● Required work:
a - In the forum thread, what does the first poster say would be the main costs?
b - Rewrite the forum thread from "Main costs for" up to and including "Growdude (Nov 28, 2008)", putting "control unit" in place of "PLC".

One day I will do this, I work with industrial automation and have thought about this quite abit.
Main costs for me would be the dosers for PH and nutes because I would use a PLC or programable logic controler.

None of which can be bought for $200 and you would need to know how to program it, wire it and have the software for it.

I would do it just for the novilty but would be handy.


----------



## Growdude (Nov 28, 2008)

LegendaryGT said:
			
		

> Well that's what I mean... I don't want to go crazy with spending. I'm going to be building everything and buying everything as raw as possible. The pricey things will be the universal controller and the various sensors.
> 
> So let's say the budget is 2000.
> 
> ...


 
Your not even close on costs your going to need some kind of doser. as well as a controler for all the other functions you would need to automate like CO2/ventilation water levels and height of your lighting.
hxxp://hydroharrys.com/catalog/product_info.php/cPath/12/products_id/1687?osCsid=24303c6645cfd6f24decdd809e865987


----------



## Lastritez (Nov 28, 2008)

If this is your first grow, and TCVG says, just keep it basic, get some idea of what YOU need to do everyday to care for the plants, cos if for some reason something goes wrogn with all the gadgets and you have to wait 1 - 4 weeks for a replacement, your plants will still need caring for in that time.

IMO making everything automated removes some of the pleasure of growing, but having said that I would be interested in seeing the results and what your findings are.

Good luck!


----------



## The Hemp Goddess (Nov 28, 2008)

LegendaryGT said:
			
		

> Well that's what I mean... I don't want to go crazy with spending. I'm going to be building everything and buying everything as raw as possible. The pricey things will be the universal controller and the various sensors.
> 
> So let's say the budget is 2000.
> 
> ...

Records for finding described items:
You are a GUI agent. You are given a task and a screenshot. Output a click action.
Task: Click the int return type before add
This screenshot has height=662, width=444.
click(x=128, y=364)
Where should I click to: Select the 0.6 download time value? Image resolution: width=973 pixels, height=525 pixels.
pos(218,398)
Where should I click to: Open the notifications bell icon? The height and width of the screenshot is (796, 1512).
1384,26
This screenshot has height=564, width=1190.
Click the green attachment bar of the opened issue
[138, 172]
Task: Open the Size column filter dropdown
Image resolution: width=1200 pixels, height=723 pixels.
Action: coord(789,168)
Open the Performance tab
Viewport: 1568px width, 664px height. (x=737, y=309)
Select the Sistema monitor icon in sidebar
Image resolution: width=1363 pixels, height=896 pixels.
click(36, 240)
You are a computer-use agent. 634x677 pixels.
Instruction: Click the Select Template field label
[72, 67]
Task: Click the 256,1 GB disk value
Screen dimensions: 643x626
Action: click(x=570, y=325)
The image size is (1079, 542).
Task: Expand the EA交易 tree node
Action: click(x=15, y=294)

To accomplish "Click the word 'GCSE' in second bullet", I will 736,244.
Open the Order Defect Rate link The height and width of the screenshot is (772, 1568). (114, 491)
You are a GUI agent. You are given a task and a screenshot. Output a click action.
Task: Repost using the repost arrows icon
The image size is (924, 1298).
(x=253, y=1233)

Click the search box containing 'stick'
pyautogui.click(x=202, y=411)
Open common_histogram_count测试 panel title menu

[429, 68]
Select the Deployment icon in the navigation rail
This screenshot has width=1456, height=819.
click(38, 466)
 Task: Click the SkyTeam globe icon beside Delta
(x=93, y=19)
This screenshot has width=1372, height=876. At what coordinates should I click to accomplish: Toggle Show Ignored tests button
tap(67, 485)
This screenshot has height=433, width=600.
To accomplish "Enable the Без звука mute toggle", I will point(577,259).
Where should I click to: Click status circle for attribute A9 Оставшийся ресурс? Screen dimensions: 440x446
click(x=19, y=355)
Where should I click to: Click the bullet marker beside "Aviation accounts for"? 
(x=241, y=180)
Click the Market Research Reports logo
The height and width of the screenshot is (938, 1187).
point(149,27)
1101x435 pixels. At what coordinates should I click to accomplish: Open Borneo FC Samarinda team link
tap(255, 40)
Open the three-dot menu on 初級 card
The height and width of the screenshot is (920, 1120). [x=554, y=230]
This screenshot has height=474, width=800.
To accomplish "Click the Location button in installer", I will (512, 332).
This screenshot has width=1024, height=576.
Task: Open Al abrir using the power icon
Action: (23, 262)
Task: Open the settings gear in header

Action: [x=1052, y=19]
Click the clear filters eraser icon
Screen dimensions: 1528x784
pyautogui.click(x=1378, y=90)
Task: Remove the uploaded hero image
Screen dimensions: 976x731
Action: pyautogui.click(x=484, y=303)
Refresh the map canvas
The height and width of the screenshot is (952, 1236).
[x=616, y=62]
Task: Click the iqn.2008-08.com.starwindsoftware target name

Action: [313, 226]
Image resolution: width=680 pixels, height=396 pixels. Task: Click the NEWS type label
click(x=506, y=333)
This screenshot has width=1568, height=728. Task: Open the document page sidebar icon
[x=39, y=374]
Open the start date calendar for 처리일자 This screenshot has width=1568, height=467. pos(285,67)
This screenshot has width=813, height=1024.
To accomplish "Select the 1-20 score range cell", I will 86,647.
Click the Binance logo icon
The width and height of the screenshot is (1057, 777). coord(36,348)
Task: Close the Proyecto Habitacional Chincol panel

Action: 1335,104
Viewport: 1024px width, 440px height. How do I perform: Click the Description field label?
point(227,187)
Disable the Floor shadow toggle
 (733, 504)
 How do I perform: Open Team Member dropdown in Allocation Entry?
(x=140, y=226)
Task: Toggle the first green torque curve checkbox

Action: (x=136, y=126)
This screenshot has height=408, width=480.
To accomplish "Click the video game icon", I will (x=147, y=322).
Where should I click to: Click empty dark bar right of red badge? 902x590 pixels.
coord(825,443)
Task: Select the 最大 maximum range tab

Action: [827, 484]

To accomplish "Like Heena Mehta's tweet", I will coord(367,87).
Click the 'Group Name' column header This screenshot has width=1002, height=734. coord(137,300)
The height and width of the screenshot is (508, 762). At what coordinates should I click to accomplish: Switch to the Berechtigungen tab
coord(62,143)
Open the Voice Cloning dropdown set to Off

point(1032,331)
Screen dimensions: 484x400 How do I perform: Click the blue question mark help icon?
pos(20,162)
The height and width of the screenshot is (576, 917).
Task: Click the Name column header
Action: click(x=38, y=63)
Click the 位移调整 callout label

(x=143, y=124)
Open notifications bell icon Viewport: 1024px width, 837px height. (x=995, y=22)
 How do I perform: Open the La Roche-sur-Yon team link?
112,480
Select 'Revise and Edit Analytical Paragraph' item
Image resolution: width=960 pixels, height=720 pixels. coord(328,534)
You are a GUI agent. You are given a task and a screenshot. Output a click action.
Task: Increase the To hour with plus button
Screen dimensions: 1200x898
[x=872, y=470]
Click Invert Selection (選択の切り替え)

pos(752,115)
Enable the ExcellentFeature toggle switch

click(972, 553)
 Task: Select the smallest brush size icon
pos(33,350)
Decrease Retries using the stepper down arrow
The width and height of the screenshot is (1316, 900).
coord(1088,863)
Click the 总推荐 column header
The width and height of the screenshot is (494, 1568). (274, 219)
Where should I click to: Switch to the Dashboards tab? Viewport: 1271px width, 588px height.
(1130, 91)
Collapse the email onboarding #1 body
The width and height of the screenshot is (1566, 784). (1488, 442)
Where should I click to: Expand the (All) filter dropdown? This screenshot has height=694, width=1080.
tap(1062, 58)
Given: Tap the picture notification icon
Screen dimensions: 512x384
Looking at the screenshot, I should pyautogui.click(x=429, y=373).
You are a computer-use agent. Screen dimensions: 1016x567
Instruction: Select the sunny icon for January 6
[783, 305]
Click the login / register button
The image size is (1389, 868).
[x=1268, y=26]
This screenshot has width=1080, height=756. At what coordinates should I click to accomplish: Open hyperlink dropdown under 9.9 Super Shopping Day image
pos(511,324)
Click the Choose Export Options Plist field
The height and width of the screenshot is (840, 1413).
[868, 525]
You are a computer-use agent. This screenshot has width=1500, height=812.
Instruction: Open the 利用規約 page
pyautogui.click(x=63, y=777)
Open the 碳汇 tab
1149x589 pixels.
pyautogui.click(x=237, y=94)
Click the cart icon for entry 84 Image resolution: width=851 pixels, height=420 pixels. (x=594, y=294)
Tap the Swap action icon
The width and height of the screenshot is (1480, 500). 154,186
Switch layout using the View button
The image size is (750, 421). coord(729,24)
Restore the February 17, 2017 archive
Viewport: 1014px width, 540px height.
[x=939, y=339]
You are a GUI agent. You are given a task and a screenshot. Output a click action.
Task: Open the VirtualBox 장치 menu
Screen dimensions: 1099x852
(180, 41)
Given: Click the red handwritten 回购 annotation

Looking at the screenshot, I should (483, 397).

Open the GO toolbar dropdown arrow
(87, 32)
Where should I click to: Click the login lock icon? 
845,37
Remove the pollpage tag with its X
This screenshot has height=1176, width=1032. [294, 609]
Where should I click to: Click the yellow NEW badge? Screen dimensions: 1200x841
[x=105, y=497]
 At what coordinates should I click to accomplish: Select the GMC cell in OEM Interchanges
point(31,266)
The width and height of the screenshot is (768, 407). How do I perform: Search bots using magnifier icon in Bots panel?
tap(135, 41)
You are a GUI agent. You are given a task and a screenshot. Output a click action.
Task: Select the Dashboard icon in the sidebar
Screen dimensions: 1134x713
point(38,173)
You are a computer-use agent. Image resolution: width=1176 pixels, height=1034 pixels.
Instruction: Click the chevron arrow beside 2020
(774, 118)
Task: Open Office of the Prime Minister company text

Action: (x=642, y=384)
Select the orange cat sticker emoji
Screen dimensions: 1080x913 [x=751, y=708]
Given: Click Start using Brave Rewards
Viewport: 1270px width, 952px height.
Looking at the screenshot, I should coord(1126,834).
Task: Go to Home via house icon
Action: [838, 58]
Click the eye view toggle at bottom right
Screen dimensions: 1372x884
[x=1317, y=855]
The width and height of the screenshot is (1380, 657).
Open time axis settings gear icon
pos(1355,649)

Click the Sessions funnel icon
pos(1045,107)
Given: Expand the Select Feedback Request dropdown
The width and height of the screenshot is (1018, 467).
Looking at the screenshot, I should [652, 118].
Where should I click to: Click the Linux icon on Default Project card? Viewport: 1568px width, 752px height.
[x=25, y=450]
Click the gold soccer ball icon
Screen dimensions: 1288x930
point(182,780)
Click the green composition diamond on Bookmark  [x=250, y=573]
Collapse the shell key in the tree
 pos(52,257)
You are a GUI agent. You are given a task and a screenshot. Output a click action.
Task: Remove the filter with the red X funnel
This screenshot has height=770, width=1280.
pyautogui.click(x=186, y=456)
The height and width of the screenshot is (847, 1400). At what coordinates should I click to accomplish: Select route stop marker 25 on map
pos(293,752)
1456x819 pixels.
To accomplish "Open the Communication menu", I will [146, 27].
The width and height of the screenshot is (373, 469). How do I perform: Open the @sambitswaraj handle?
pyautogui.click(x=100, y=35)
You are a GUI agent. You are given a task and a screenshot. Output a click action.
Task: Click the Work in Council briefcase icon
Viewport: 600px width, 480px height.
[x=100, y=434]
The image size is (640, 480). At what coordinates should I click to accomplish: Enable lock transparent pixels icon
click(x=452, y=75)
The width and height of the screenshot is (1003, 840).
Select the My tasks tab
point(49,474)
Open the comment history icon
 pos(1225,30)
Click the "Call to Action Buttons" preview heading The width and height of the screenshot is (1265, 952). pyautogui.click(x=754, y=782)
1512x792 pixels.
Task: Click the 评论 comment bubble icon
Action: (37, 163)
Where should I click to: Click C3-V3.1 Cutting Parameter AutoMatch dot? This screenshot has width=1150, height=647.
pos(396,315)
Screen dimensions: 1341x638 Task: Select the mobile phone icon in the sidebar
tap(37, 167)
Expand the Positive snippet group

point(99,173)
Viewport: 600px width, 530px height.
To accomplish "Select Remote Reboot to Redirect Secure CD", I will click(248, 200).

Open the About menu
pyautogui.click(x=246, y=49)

● Solutions:
a - The dosers for PH and nutes.

b -
Main costs for me would be the dosers for PH and nutes because I would use a control unit or programable logic controler.

None of which can be bought for $200 and you would need to know how to program it, wire it and have the software for it.

I would do it just for the novilty but would be handy.


----------



## Growdude (Nov 28, 2008)